** Task **
Each entry, from beginning to end, is to be transcribed verbatim.

** Input data **
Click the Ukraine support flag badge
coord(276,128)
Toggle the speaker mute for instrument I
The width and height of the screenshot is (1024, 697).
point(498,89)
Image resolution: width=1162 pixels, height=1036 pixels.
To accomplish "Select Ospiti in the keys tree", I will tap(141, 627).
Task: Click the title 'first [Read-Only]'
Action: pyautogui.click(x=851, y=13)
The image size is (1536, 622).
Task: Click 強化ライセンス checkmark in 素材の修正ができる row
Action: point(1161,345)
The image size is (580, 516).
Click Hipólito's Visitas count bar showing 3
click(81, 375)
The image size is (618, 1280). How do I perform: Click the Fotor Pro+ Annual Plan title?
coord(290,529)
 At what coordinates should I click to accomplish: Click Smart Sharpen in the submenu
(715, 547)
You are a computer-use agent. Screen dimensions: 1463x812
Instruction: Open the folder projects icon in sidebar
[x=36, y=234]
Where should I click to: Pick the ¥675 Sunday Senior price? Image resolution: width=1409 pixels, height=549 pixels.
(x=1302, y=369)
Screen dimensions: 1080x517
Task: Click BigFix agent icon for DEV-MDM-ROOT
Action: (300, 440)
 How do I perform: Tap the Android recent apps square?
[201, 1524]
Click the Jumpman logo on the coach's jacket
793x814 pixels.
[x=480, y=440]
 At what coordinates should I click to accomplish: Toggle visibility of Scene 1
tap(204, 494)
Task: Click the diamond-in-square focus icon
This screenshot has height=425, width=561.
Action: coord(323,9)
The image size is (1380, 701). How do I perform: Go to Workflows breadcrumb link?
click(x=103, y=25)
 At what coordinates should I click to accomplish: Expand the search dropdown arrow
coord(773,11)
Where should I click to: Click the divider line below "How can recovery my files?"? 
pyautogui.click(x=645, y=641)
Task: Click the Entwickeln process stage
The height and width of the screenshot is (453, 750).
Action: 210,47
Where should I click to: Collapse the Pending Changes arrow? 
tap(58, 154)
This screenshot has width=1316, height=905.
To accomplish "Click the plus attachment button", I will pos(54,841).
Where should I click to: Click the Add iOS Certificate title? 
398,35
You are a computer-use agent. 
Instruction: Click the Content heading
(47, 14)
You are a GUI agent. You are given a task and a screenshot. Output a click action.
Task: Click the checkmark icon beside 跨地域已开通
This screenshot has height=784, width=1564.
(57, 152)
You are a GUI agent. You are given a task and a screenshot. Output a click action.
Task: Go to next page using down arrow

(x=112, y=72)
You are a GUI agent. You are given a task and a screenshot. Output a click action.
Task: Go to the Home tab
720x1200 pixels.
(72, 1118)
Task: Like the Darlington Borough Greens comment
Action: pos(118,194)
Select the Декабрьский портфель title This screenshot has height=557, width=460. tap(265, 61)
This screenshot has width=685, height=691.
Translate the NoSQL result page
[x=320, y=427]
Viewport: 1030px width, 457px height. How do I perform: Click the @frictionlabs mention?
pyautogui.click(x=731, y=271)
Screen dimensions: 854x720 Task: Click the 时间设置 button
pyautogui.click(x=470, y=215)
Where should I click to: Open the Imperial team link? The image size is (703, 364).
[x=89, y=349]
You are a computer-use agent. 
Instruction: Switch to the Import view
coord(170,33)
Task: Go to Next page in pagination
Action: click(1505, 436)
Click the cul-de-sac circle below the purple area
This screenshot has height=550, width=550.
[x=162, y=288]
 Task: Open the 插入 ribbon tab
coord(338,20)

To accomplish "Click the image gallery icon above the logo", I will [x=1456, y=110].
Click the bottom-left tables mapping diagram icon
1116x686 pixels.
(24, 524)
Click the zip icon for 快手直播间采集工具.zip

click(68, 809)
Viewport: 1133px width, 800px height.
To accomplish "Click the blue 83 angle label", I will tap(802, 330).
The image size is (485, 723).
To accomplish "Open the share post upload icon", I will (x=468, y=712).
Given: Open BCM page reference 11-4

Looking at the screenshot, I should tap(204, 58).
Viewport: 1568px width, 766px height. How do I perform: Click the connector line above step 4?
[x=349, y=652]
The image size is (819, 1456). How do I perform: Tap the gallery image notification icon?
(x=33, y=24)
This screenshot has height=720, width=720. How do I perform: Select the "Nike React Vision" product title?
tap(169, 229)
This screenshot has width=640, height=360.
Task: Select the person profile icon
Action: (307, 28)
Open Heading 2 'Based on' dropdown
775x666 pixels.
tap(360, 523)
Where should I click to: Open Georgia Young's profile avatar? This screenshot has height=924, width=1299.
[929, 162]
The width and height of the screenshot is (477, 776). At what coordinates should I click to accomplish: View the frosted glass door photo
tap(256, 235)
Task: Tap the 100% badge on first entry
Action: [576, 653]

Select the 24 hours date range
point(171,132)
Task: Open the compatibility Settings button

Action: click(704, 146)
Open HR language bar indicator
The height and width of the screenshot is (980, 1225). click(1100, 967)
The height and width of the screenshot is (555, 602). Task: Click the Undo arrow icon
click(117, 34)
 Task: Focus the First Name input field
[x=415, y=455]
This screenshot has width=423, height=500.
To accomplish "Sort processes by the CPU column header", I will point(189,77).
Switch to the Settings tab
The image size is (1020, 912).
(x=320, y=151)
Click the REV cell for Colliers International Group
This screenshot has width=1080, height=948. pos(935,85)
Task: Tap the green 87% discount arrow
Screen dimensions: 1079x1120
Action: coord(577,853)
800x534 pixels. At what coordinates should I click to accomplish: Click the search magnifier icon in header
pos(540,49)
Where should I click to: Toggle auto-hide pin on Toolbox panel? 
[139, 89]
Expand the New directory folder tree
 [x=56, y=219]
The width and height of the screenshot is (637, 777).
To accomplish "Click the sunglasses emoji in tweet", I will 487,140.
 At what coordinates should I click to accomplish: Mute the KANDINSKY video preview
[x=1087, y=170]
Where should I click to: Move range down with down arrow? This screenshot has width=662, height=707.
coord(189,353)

** Output of the task **
Click the Ukraine support flag badge
coord(276,128)
Toggle the speaker mute for instrument I
The width and height of the screenshot is (1024, 697).
point(498,89)
Image resolution: width=1162 pixels, height=1036 pixels.
To accomplish "Select Ospiti in the keys tree", I will tap(141, 627).
Task: Click the title 'first [Read-Only]'
Action: pyautogui.click(x=851, y=13)
The image size is (1536, 622).
Task: Click 強化ライセンス checkmark in 素材の修正ができる row
Action: point(1161,345)
The image size is (580, 516).
Click Hipólito's Visitas count bar showing 3
click(81, 375)
The image size is (618, 1280). How do I perform: Click the Fotor Pro+ Annual Plan title?
coord(290,529)
 At what coordinates should I click to accomplish: Click Smart Sharpen in the submenu
(715, 547)
You are a computer-use agent. Screen dimensions: 1463x812
Instruction: Open the folder projects icon in sidebar
[x=36, y=234]
Where should I click to: Pick the ¥675 Sunday Senior price? Image resolution: width=1409 pixels, height=549 pixels.
(x=1302, y=369)
Screen dimensions: 1080x517
Task: Click BigFix agent icon for DEV-MDM-ROOT
Action: (300, 440)
 How do I perform: Tap the Android recent apps square?
[201, 1524]
Click the Jumpman logo on the coach's jacket
793x814 pixels.
[x=480, y=440]
 At what coordinates should I click to accomplish: Toggle visibility of Scene 1
tap(204, 494)
Task: Click the diamond-in-square focus icon
This screenshot has height=425, width=561.
Action: coord(323,9)
The image size is (1380, 701). How do I perform: Go to Workflows breadcrumb link?
click(x=103, y=25)
 At what coordinates should I click to accomplish: Expand the search dropdown arrow
coord(773,11)
Where should I click to: Click the divider line below "How can recovery my files?"? 
pyautogui.click(x=645, y=641)
Task: Click the Entwickeln process stage
The height and width of the screenshot is (453, 750).
Action: 210,47
Where should I click to: Collapse the Pending Changes arrow? 
tap(58, 154)
This screenshot has width=1316, height=905.
To accomplish "Click the plus attachment button", I will pos(54,841).
Where should I click to: Click the Add iOS Certificate title? 
398,35
You are a computer-use agent. 
Instruction: Click the Content heading
(47, 14)
You are a GUI agent. You are given a task and a screenshot. Output a click action.
Task: Click the checkmark icon beside 跨地域已开通
This screenshot has height=784, width=1564.
(57, 152)
You are a GUI agent. You are given a task and a screenshot. Output a click action.
Task: Go to next page using down arrow

(x=112, y=72)
You are a GUI agent. You are given a task and a screenshot. Output a click action.
Task: Go to the Home tab
720x1200 pixels.
(72, 1118)
Task: Like the Darlington Borough Greens comment
Action: pos(118,194)
Select the Декабрьский портфель title This screenshot has height=557, width=460. tap(265, 61)
This screenshot has width=685, height=691.
Translate the NoSQL result page
[x=320, y=427]
Viewport: 1030px width, 457px height. How do I perform: Click the @frictionlabs mention?
pyautogui.click(x=731, y=271)
Screen dimensions: 854x720 Task: Click the 时间设置 button
pyautogui.click(x=470, y=215)
Where should I click to: Open the Imperial team link? The image size is (703, 364).
[x=89, y=349]
You are a computer-use agent. 
Instruction: Switch to the Import view
coord(170,33)
Task: Go to Next page in pagination
Action: click(1505, 436)
Click the cul-de-sac circle below the purple area
This screenshot has height=550, width=550.
[x=162, y=288]
 Task: Open the 插入 ribbon tab
coord(338,20)

To accomplish "Click the image gallery icon above the logo", I will [x=1456, y=110].
Click the bottom-left tables mapping diagram icon
1116x686 pixels.
(24, 524)
Click the zip icon for 快手直播间采集工具.zip

click(68, 809)
Viewport: 1133px width, 800px height.
To accomplish "Click the blue 83 angle label", I will tap(802, 330).
The image size is (485, 723).
To accomplish "Open the share post upload icon", I will (x=468, y=712).
Given: Open BCM page reference 11-4

Looking at the screenshot, I should tap(204, 58).
Viewport: 1568px width, 766px height. How do I perform: Click the connector line above step 4?
[x=349, y=652]
The image size is (819, 1456). How do I perform: Tap the gallery image notification icon?
(x=33, y=24)
This screenshot has height=720, width=720. How do I perform: Select the "Nike React Vision" product title?
tap(169, 229)
This screenshot has width=640, height=360.
Task: Select the person profile icon
Action: (307, 28)
Open Heading 2 'Based on' dropdown
775x666 pixels.
tap(360, 523)
Where should I click to: Open Georgia Young's profile avatar? This screenshot has height=924, width=1299.
[929, 162]
The width and height of the screenshot is (477, 776). At what coordinates should I click to accomplish: View the frosted glass door photo
tap(256, 235)
Task: Tap the 100% badge on first entry
Action: [576, 653]

Select the 24 hours date range
point(171,132)
Task: Open the compatibility Settings button

Action: click(704, 146)
Open HR language bar indicator
The height and width of the screenshot is (980, 1225). click(1100, 967)
The height and width of the screenshot is (555, 602). Task: Click the Undo arrow icon
click(117, 34)
 Task: Focus the First Name input field
[x=415, y=455]
This screenshot has width=423, height=500.
To accomplish "Sort processes by the CPU column header", I will point(189,77).
Switch to the Settings tab
The image size is (1020, 912).
(x=320, y=151)
Click the REV cell for Colliers International Group
This screenshot has width=1080, height=948. pos(935,85)
Task: Tap the green 87% discount arrow
Screen dimensions: 1079x1120
Action: coord(577,853)
800x534 pixels. At what coordinates should I click to accomplish: Click the search magnifier icon in header
pos(540,49)
Where should I click to: Toggle auto-hide pin on Toolbox panel? 
[139, 89]
Expand the New directory folder tree
 [x=56, y=219]
The width and height of the screenshot is (637, 777).
To accomplish "Click the sunglasses emoji in tweet", I will 487,140.
 At what coordinates should I click to accomplish: Mute the KANDINSKY video preview
[x=1087, y=170]
Where should I click to: Move range down with down arrow? This screenshot has width=662, height=707.
coord(189,353)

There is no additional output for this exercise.